Pada praktik di lapangan, keton urin (asetoasetat) adalah modalitas yang lebih sering
diperiksa. Interpretasi pemeriksaan ini harus hati-hati karena benda keton yang predominan
di tubuh adalah beta-hidroksibutirat (B-OHB). Pada terapi KAD yang berhasil, akan berhasil
mengubah B-OHB menjadi asetoasetat. Oleh karena itu, keton urin tidak terlalu baik dalam
menggambarkan derajat keparahan KAD dan respons terapi. Kadar keton darah lebih baik
dalam menentukan respons terapi dibandingkan keton urin.
Komplikasi Makrovaskular
-Penyakit jantung koroner pada pasiem DM dapat ditandai dengan gejala nyeri tipikal atau
atipikal
-penyakit arteri perifer dapat dideteksi dini dengan palpasi pulsasi arteri pada ekstremitas dan
mengukur ankle branchial indeks(ABI)
-Stroke iskemik atau hemoragik ditandai dengan hemiperasis,disfaigia,penurunan
kesadaran,atau gejala neurologis lainnya
Komplikasi Mikrovaskular
-Retinopati diabetik Skrining retinopati DM dilakukan dengan pemeriksaan tajam
penglihatan dan oftalmoskopi
-Nefropati diabetik.Skrining nefropati diperlukan minimal satu kali setahun dengan
pemeriksaan albumin urine (Rasio albumin-kreatinin dalam urine sewaktu) estimasi LFG
-Neuropati meliputi neuropati perifer dan otonom.
-Neuropati perifer ditandai dengan hilangnya sensasi secara perlahan tanpa disadari.

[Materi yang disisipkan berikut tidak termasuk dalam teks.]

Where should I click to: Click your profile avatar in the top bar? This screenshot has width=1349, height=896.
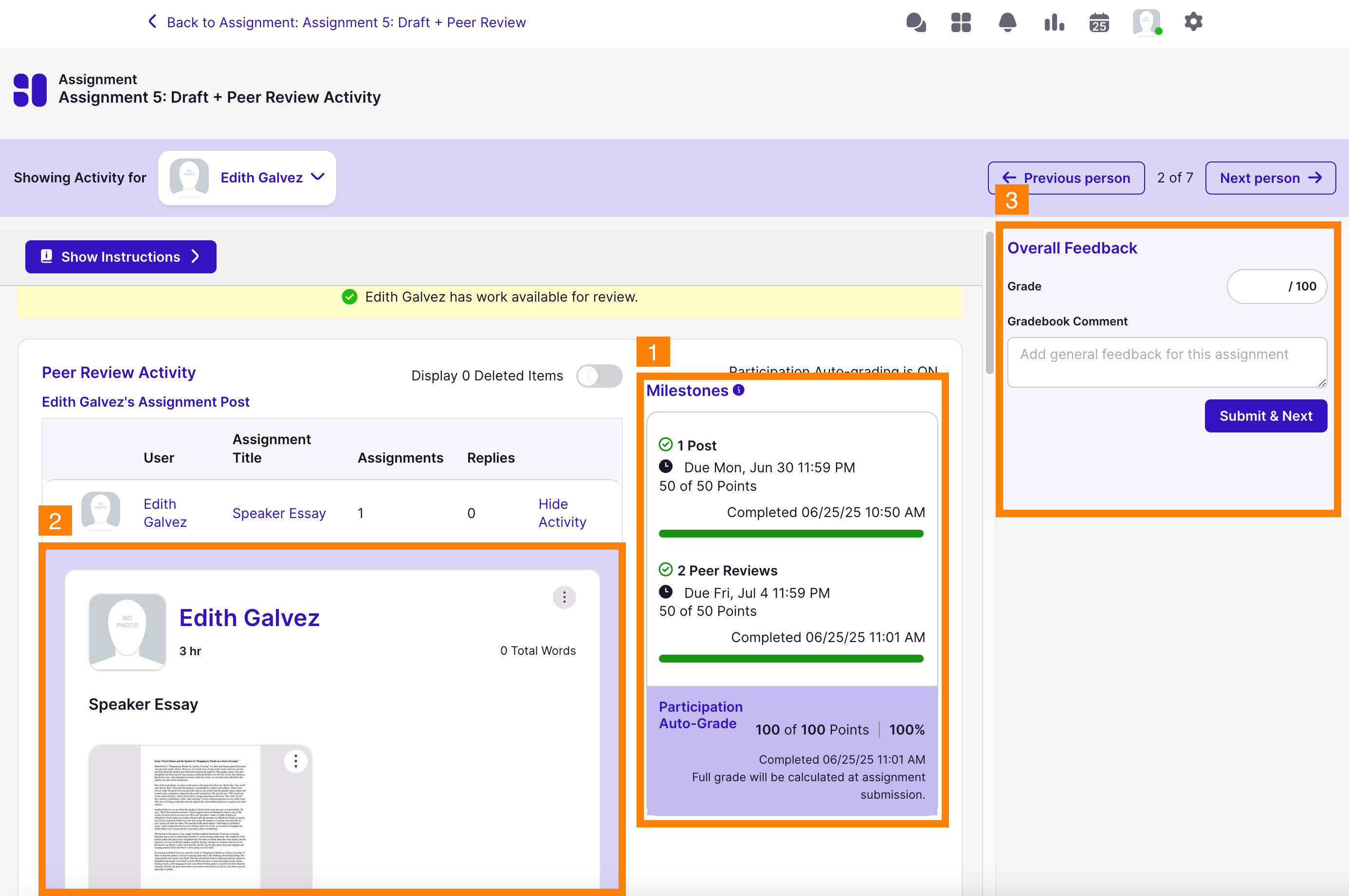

-Deteksi dini neuropati perifer dapat dilakukan pemeriksaan sensorik dengan
minofilamen,sensasi nyeri,suhu dan vibrasi
-Neuropati otonom,berupa hipotensi ortostatik,gastroparasesis,konstipasi ,diare,inkontinensia
urine alvi atau urine,disfungsi ereksi,disfungsi sudomotor,dan hypoglycemia unawereness
-Gastroaparesis ditandai dengan mual,muntah,penurunan nafsu makan dan kembung.